● Textauszug:
Bild: Ehemaliger Behandlungsraum in der Gedenkstätte: Die Erinnerungsarbeit ha…
Brot für Brot, Portion für Portion, wurde den psychisch Kranken
Patient*innen der „Heil- und Pflegeanstalt Wehnen“ vorenthalten – und
Brot für Brot, Portion für Portion sparte sich der zuständige
Fürsorgeverband im Oldenburgischen Land ab den 30er Jahren [1][ein kleines
Vermögen zusammen].
Noch bevor das NS-Regime die „Euthanasie“ von psychisch Kranken beschloss,
schufen die Ärzt*innen hier durch systematisches Verhungernlassen Fakten.
Schon ab Mitte der 1930er Jahre verdoppelte sich in der Klinik bei Bad
Zwischenahn die Sterbezahl.

● Gestellte Aufgabe A:
Übersetze diesen Satz aus dem Textauszug ins Englische: „Schon ab Mitte der 1930er Jahre verdoppelte sich in der Klinik bei Bad Zwischenahn die Sterbezahl.“
● Gestellte Aufgabe B:
Gib bitte den Abschnitt des Textauszugs wortgetreu wieder, der mit den Worten „Bild: Ehemaliger Behandlungsraum“ einsetzt und mit „Vermögen zusammen].“ schließt.
Die folgenden Zeilen haben mit dem Textauszug nichts zu tun.

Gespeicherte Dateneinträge
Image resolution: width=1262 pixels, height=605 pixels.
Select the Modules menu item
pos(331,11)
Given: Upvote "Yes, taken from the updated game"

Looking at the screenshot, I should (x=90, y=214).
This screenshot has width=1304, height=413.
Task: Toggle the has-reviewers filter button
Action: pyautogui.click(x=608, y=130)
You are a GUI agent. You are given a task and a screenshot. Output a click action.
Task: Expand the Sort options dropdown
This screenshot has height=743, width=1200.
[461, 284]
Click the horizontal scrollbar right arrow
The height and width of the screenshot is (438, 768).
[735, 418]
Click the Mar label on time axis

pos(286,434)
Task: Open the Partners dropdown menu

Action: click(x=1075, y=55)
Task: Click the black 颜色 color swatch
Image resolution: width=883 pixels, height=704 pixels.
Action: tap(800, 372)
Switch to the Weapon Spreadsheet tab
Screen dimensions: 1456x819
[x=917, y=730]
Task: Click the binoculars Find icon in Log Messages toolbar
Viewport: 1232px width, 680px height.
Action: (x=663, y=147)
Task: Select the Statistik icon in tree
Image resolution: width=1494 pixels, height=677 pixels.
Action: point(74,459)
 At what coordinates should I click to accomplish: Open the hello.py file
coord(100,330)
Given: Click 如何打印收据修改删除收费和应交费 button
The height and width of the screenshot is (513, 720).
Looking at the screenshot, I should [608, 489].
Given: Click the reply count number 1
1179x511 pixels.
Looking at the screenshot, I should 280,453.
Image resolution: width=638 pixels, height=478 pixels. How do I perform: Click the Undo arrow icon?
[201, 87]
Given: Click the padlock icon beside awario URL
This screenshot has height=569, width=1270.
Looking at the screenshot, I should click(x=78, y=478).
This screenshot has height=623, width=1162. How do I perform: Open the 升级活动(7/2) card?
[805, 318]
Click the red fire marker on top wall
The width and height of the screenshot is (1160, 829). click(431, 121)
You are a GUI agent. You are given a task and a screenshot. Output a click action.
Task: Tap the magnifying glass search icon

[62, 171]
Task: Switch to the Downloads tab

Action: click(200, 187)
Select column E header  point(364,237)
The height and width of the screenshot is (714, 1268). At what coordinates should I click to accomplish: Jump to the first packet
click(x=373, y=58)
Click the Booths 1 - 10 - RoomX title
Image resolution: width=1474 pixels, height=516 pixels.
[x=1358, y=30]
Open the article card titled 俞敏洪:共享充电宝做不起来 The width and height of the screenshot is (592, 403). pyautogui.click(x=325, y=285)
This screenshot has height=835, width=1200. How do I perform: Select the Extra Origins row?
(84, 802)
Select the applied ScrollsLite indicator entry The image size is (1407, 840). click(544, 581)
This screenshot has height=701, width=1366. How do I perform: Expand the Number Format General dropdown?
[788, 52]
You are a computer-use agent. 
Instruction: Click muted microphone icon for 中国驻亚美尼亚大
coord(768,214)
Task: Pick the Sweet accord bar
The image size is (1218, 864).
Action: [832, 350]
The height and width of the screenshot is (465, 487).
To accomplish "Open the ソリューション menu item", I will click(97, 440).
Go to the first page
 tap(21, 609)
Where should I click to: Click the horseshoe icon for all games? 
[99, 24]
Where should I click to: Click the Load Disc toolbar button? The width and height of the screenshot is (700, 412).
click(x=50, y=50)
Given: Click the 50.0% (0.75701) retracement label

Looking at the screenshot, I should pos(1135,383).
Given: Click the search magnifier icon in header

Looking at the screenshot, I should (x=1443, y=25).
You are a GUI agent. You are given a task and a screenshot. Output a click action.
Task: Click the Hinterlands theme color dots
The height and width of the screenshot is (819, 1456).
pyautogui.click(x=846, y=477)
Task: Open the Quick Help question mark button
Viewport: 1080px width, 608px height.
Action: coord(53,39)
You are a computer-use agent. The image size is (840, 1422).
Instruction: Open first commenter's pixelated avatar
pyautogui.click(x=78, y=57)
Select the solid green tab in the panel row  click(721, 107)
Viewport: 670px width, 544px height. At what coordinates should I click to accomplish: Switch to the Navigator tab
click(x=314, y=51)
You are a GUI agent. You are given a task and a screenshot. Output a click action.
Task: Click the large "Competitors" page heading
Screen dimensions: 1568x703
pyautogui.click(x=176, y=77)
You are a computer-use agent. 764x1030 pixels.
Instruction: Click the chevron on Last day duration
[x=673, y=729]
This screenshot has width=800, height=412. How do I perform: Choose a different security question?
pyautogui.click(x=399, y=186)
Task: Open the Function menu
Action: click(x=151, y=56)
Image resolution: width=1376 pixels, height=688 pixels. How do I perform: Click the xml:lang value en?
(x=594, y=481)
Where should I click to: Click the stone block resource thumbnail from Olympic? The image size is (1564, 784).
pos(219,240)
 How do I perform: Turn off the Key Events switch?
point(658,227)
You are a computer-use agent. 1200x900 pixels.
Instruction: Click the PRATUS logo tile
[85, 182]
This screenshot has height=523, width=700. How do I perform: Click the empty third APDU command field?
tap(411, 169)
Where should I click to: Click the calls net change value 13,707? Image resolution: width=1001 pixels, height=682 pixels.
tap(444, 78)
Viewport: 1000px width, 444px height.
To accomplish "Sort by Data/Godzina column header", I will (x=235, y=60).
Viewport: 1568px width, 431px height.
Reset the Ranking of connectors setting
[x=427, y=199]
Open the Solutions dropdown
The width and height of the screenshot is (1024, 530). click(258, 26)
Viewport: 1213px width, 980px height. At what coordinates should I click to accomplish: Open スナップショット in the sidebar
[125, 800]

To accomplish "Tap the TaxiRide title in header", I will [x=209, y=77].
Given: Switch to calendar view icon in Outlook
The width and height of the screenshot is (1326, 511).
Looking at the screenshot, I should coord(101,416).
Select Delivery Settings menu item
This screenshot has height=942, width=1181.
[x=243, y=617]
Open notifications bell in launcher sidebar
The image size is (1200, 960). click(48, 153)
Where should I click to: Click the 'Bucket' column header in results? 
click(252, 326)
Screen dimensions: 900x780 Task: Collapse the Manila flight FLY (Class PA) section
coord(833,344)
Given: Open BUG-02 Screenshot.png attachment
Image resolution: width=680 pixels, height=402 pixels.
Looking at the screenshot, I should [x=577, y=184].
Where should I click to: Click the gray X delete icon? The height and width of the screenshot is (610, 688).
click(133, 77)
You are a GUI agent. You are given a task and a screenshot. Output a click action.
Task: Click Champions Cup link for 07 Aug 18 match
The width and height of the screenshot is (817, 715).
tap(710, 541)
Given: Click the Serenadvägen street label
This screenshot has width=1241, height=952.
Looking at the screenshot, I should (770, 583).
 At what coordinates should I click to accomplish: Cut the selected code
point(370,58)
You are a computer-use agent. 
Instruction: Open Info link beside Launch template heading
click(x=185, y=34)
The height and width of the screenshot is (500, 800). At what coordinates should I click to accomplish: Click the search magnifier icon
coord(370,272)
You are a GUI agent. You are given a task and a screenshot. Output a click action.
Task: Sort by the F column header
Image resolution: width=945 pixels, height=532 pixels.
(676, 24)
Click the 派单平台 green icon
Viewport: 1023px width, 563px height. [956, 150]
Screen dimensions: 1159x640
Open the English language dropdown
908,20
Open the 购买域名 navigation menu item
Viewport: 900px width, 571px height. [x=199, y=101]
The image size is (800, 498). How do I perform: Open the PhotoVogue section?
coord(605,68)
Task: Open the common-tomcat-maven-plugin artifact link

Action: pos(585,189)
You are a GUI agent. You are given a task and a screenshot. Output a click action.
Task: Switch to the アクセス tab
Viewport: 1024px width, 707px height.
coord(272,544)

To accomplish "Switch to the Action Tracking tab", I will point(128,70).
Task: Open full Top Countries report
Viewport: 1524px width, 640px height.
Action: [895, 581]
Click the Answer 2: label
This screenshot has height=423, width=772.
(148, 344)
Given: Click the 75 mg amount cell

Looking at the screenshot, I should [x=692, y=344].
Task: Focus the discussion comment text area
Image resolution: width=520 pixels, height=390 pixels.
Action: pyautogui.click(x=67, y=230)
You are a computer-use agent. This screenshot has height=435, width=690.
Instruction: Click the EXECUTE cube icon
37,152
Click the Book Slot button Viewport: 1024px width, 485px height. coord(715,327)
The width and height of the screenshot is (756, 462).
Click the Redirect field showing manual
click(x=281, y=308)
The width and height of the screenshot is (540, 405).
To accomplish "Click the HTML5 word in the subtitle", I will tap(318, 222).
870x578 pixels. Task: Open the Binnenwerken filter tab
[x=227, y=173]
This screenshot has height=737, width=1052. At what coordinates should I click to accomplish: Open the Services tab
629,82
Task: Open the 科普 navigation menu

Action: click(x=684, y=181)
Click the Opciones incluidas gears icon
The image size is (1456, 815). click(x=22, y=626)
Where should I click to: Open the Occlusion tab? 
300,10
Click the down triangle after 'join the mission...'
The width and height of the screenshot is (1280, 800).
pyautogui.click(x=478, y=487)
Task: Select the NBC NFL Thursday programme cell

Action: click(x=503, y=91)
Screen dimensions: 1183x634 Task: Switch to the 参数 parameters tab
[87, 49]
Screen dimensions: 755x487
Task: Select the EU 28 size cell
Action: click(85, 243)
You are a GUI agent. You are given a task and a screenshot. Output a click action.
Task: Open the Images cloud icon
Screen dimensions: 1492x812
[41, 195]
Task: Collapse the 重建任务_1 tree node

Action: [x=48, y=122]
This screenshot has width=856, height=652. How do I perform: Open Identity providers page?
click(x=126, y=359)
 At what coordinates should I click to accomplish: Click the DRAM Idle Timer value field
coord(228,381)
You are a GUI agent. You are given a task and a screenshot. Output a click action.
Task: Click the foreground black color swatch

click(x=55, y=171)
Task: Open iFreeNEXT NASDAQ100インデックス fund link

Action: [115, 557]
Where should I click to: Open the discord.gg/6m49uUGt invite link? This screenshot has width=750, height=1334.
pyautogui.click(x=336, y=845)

● Antwort A:
As early as the mid-1930s, the number of deaths at the clinic near Bad Zwischenahn doubled.

● Antwort B:
Bild: Ehemaliger Behandlungsraum in der Gedenkstätte: Die Erinnerungsarbeit ha…
Brot für Brot, Portion für Portion, wurde den psychisch Kranken
Patient*innen der „Heil- und Pflegeanstalt Wehnen“ vorenthalten – und
Brot für Brot, Portion für Portion sparte sich der zuständige
Fürsorgeverband im Oldenburgischen Land ab den 30er Jahren [1][ein kleines
Vermögen zusammen].